┌─ Provided information

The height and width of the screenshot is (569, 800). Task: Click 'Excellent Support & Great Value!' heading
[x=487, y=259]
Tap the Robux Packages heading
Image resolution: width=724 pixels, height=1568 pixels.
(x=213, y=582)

└─

Your response must consist of every line above, reproduced exactly.

The height and width of the screenshot is (569, 800). Task: Click 'Excellent Support & Great Value!' heading
[x=487, y=259]
Tap the Robux Packages heading
Image resolution: width=724 pixels, height=1568 pixels.
(x=213, y=582)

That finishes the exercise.